__What to work on__
Please reproduce the full set of data below exactly.

[Entries supplied Boundary: Start]

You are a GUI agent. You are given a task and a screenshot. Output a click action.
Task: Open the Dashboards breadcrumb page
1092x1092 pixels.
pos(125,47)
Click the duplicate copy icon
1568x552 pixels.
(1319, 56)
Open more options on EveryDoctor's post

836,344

[Entries supplied Boundary: End]

__Exercise solution__
You are a GUI agent. You are given a task and a screenshot. Output a click action.
Task: Open the Dashboards breadcrumb page
1092x1092 pixels.
pos(125,47)
Click the duplicate copy icon
1568x552 pixels.
(1319, 56)
Open more options on EveryDoctor's post

836,344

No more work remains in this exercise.